Por Luis García Orso-asistente eclesiástico de SIGNIS y miembro de SIGNIS México
Un plano secuencia de varios minutos te conduce a través de los pasillos de un asilo de ancianos hasta llevarte a uno de los inquilinos, un Robert de Niro octogenario, que empieza a narrarte una historia, su historia, que es también su confesión. Tres horas y media después volveremos a esa confesión, en el final de la película, magistral, de Martin Scorsese. Un recorrido turbulento, una historia, una confesión personal: ésa es la versión muy cinematográfica de la novela I Heard You Paint Houses, de Charles Brandt.

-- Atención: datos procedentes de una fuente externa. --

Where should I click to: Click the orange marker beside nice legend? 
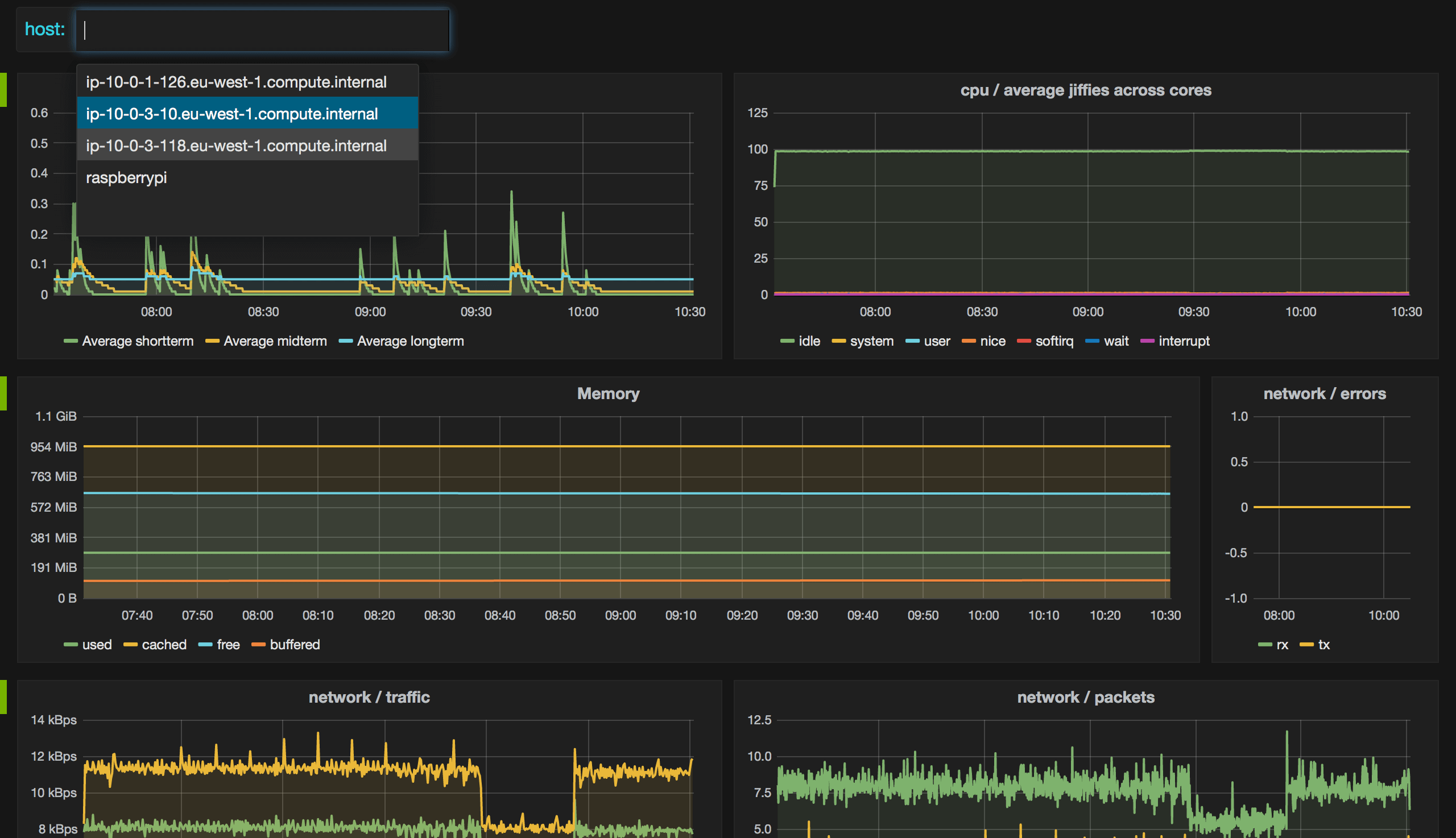click(969, 341)
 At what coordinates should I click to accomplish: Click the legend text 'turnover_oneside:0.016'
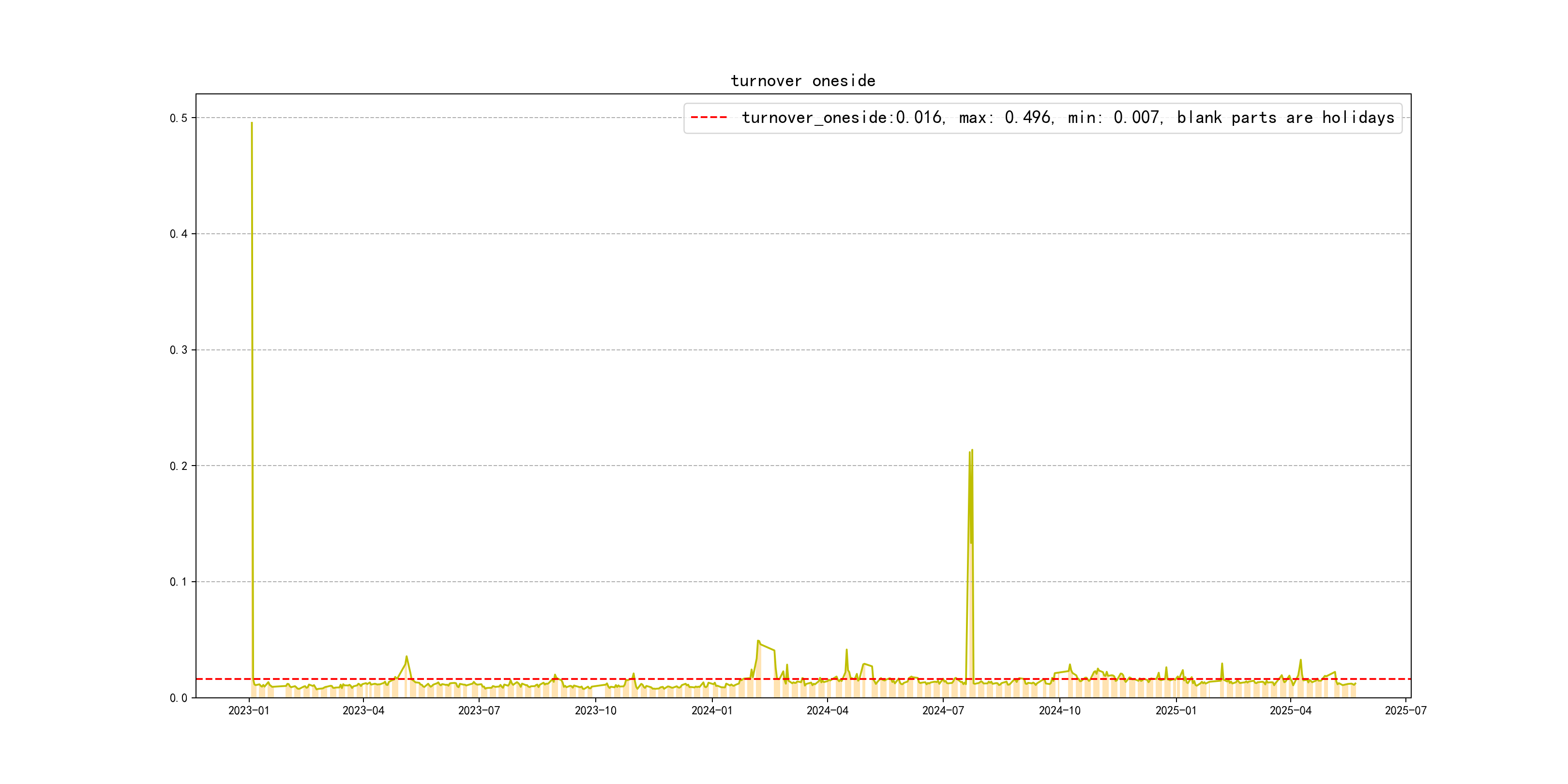842,118
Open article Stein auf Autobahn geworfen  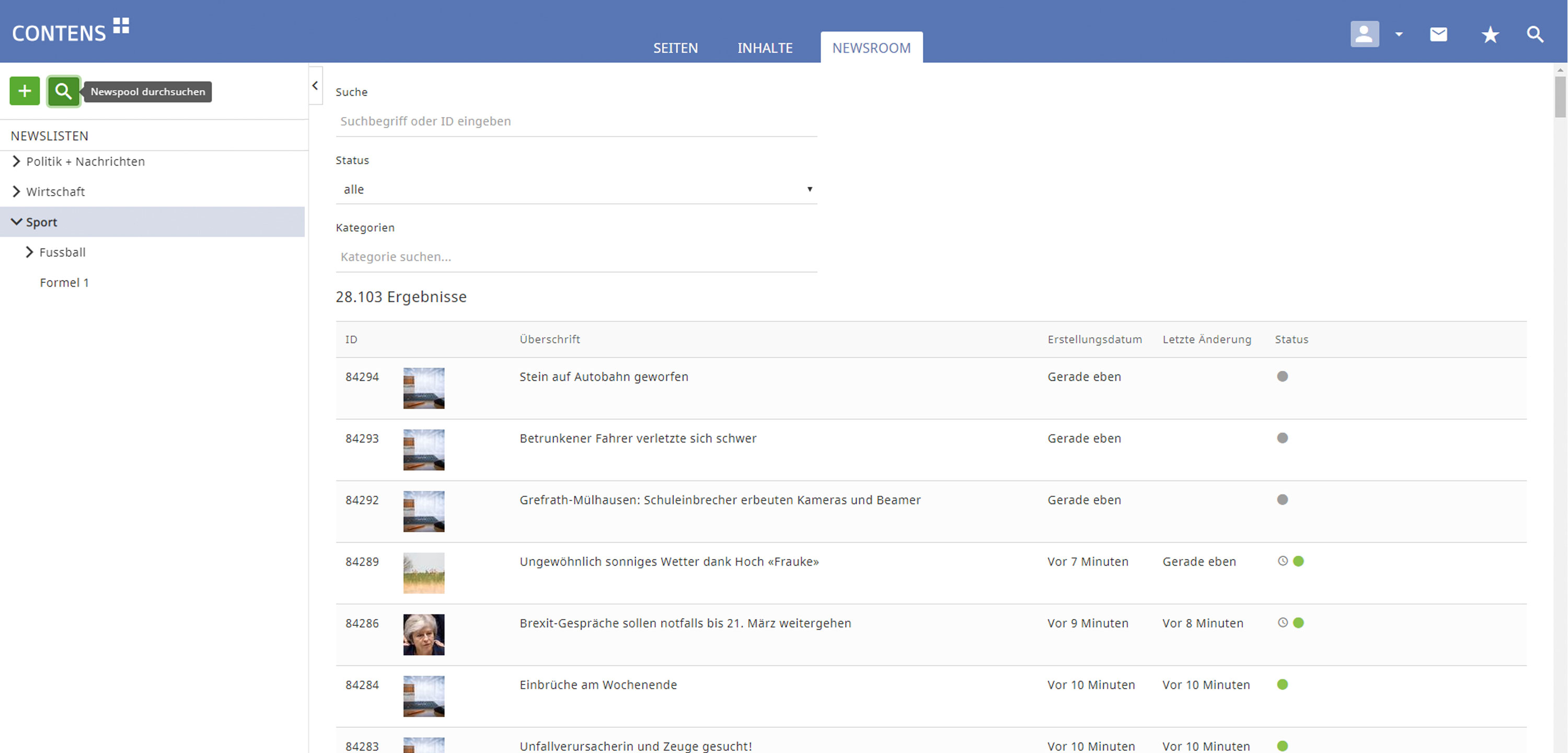603,377
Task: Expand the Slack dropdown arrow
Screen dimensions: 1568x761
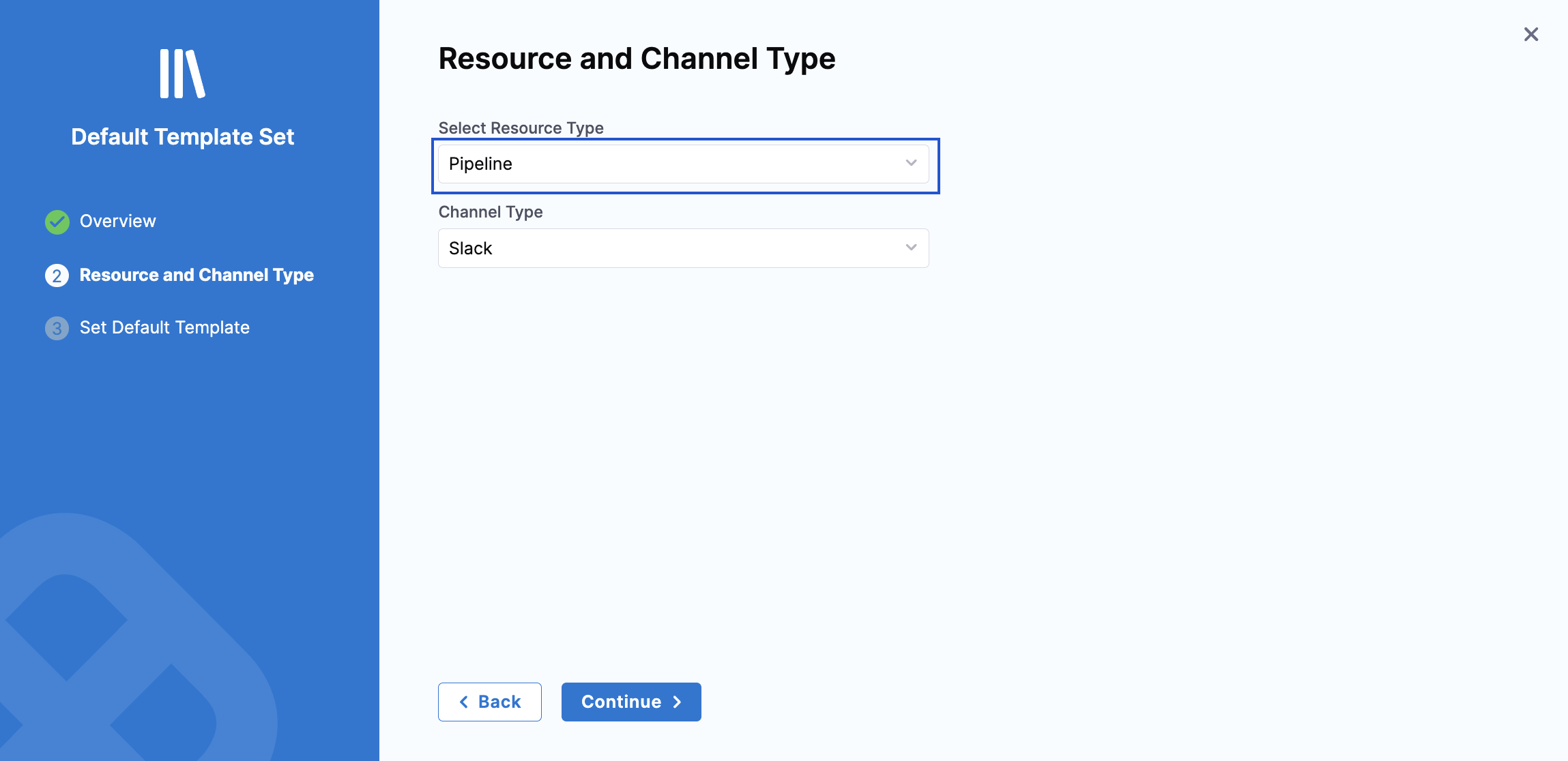Action: [x=911, y=248]
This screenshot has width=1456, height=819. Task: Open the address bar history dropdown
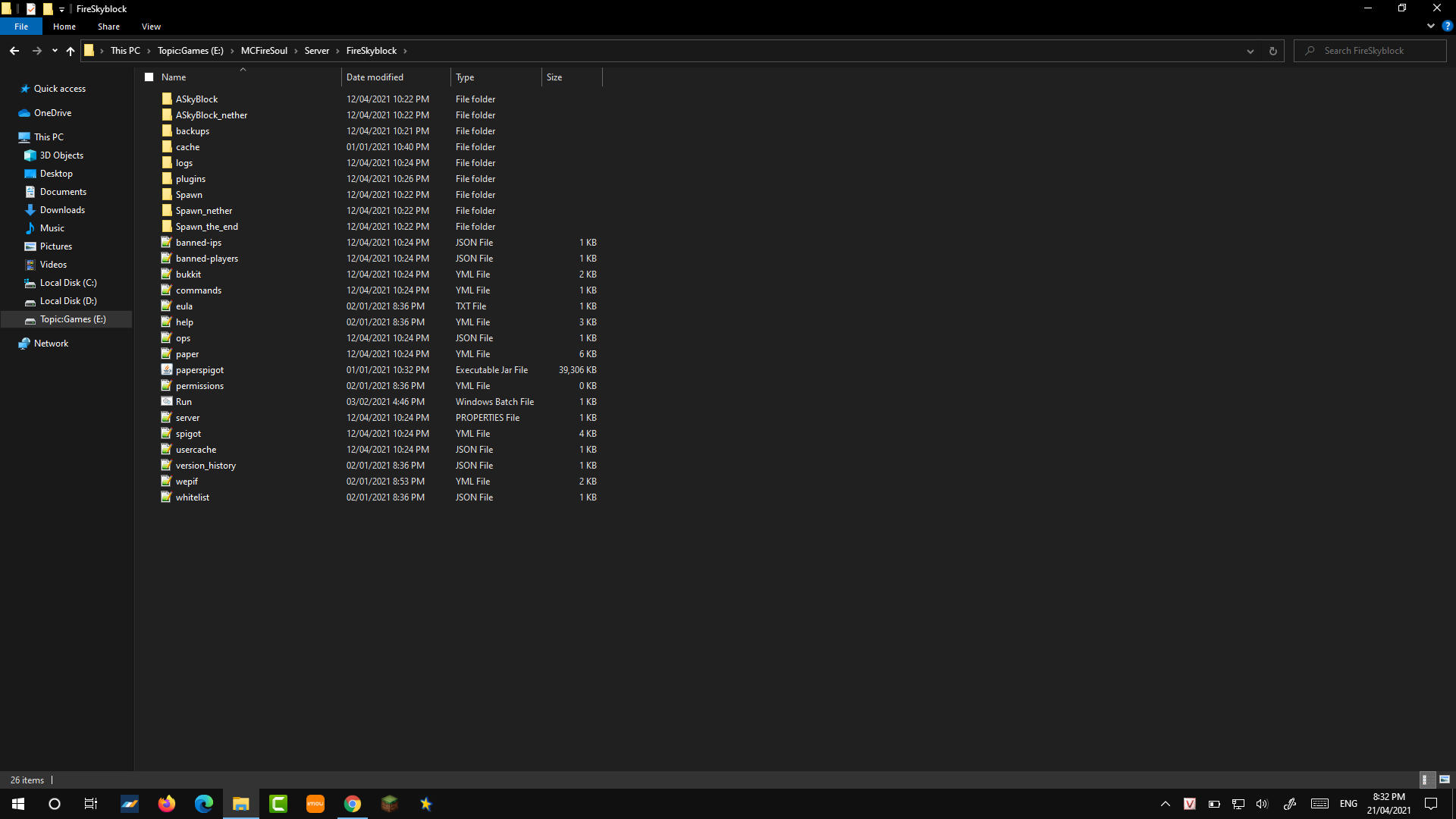[1250, 51]
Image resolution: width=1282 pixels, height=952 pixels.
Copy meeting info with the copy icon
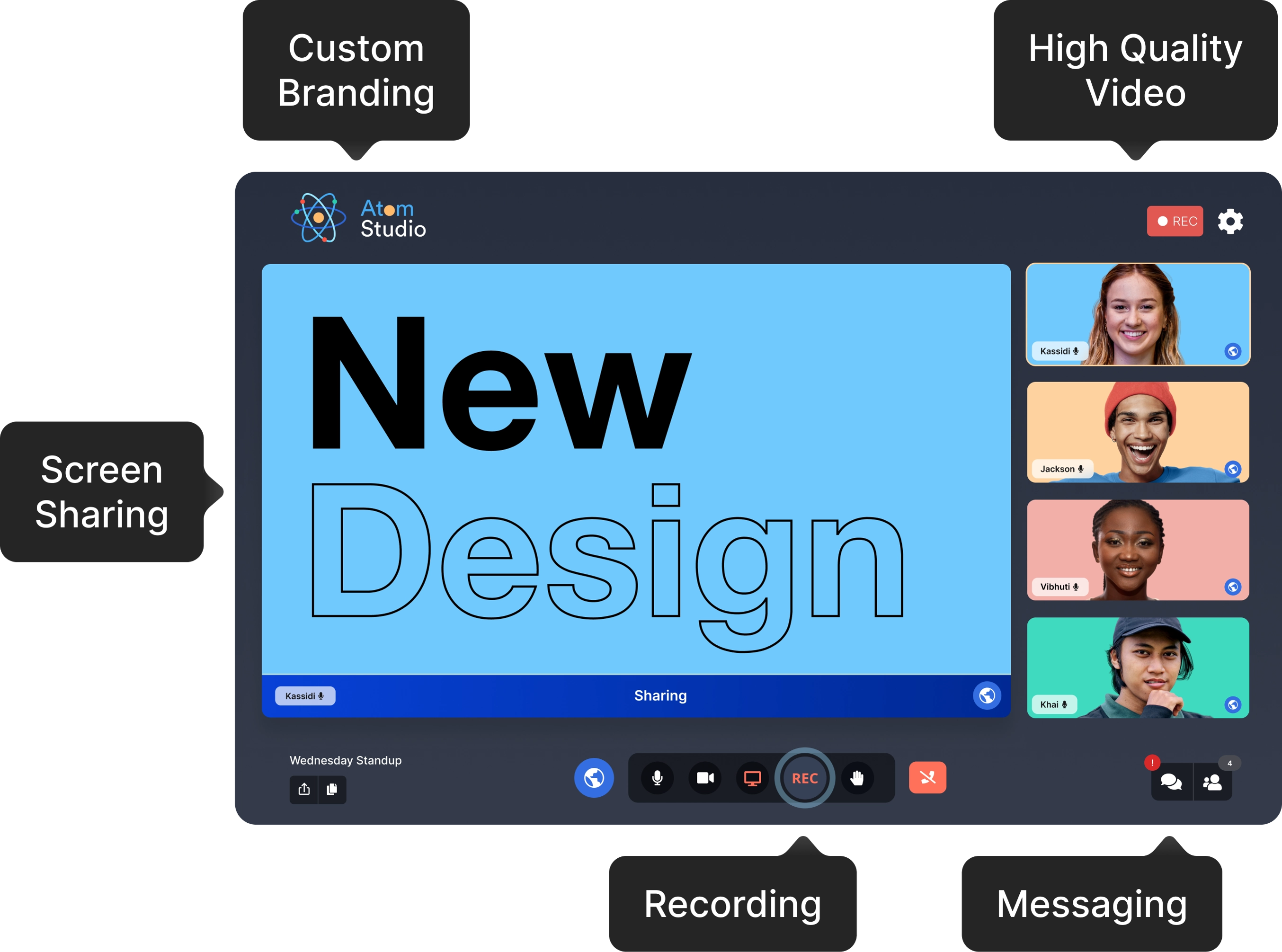point(332,789)
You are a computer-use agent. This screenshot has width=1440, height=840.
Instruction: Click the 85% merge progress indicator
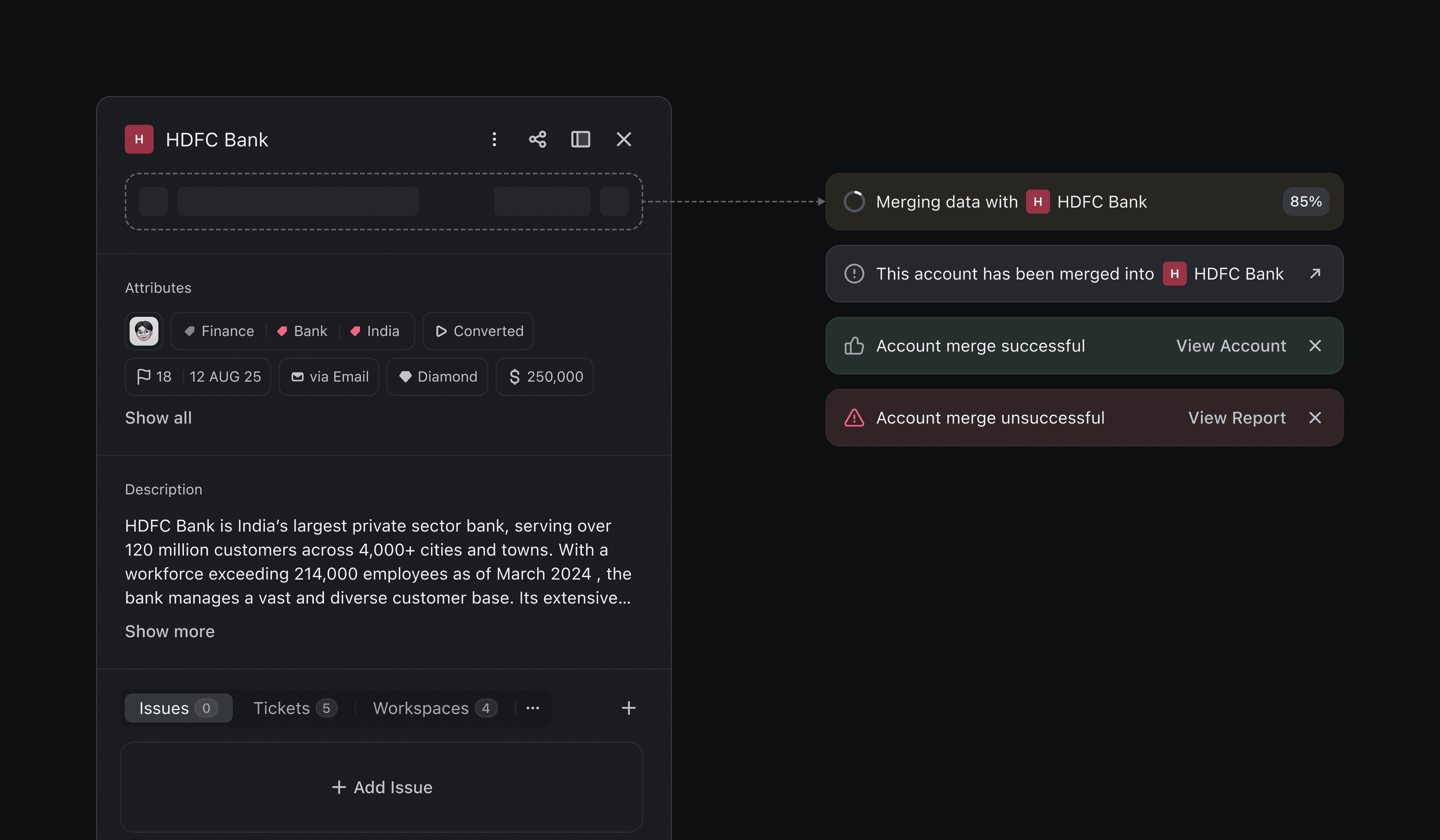[x=1305, y=202]
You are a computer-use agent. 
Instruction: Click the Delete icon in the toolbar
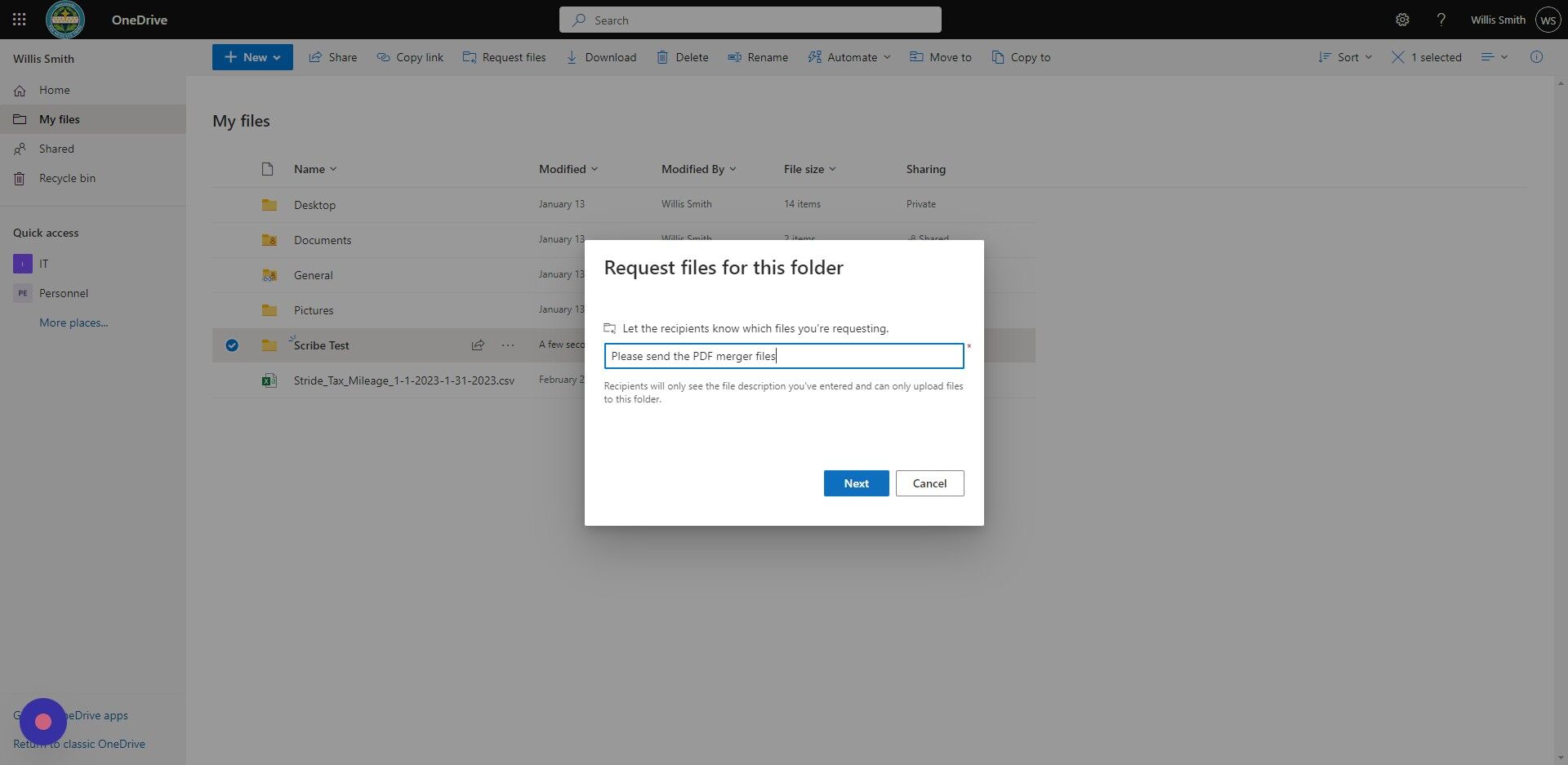(662, 56)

El recorrido mayor en pantalla abarca unos veinte años, de mediados de los años 50s a mediados de los 70s, enmarcados a su vez en un viaje a Detroit para una boda. Estamos en la costa este de los Estados Unidos y en el mundo de la mafia del Estado de Pennsylvania.
Aparecen muchos personajes históricos de ese mundo y esa época, pero tres son los indiscutibles protagonistas: Frank Sheeran, el camionero y asesino a sueldo; Russell Bufalino, el capo mayor; Jimmy Hoffa, el líder mafioso del sindicato de transportistas. Y tres enormes actores los representan: Robert de Niro, Joe Pesci y Al Pacino.
Cada uno logra dar con el tono preciso que se requiere: un frío y sumiso Frank, la personalidad sobria e inteligente de Bufalino, el histriónico, ególatra e impulsivo Hoffa. Disfrutar la delicia de estas actuaciones es la primera impresión que te va enganchando en la película.
El joven camionero Sheeran conoce a Bufalino en 1955, y empieza sus trabajos de traslados y de encargos, de ajustes de cuentas y de “pintar casas” con sangre; su historia de deberes y lealtades, de cálculos y decisiones. La mejor trayectoria de Scorsese sobre este mundo particular del hampa está aquí, en The Irishman (El irlandés, 2019): Godfellas (Buenos muchachos, de 1990), Casino (de 1995), The Departed (Los infiltrados, 2006).
Para Scorsese, esto forma parte de la historia de Estados Unidos, lo quieran reconocer o no. Por eso en la narración de El irlandés está el asesinato del presidente Kennedy, en noviembre de 1963, o la renuncia del presidente Nixon, en 1974, por el escándalo de Watergate, y la desaparición del famoso Jimmy Hoffa en 1975. Pero las nuevas generaciones no saben de esa historia, como afirma la joven enfermera que atiende al viejo Sheeran.
A sus 77 años de edad, Scorsese aboga por la historia, por la memoria, por esa vieja cultura de amistades y lealtades difícil de comprender desde fuera. Y como estamos hoy en un siglo vertiginoso donde lo que vale es lo rápido, lo efímero, lo artificial, el cineasta nos lleva con un ritmo detallado y cercano, sin prisas (en el film lo único rápido son las balas, pero sin regodearse en la violencia o la sangre); y se puede saborear la pasión enorme que hay en pequeños momentos cotidianos: comer un helado, detenerse en la carretera a fumar un cigarro, remojar un pedazo de pan en una copa de vino, platicar con un amigo.
Martin Scorsese subvierte los esquemas fáciles de entretenimiento y nos seduce con el cine más clásico, narrativo, en una filigrana de dirección, guion y edición, en que nunca sientes el tiempo que se toma la película.
Una épica extraordinaria la que dirige Scorsese, que nos va llevando poco a poco a lo que quizás le interesa más mostrar: el mundo íntimo de la conciencia y de las decisiones de cada ser humano, ese santuario donde cada uno se enfrenta a sí mismo y a Dios, y se hace responsable de sus acciones.
Entonces ese camino al que nos conduce la historia filmada no puede evadir el final de la vida, el peso de los recuerdos, el destino que cada quien ha querido darse, la responsabilidad ante los demás, la fragilidad de nuestra condición humana y la lápida de los años, la enfermedad, la propia muerte. Esto es lo que recoge el anciano Frank Sheeran en el asilo, pero con dos experiencias más que le agobian: la traición a Hoffa y la separación de sus hijas. El silencio cerrado de Peggy es también parte de esa conciencia.
La confesión del viejo Sheeran es también la de Scorsese. A propósito de su película Silencio, Martin había declarado que ha sido un mal católico porque no ha cumplido fielmente lo que la Iglesia enseña, pero que cree que Dios nos sigue buscando y nos ofrece su gracia.
La existencia atormentada del cineasta está aquí, en ese final de culpas, remordimientos, perdón. Martin se reconoce la oveja perdida, y cree que quizás el Señor tenga misericordia de él. Entonces, en su corazón y en la película deja la puerta abierta. Esa puerta abierta es el mejor final.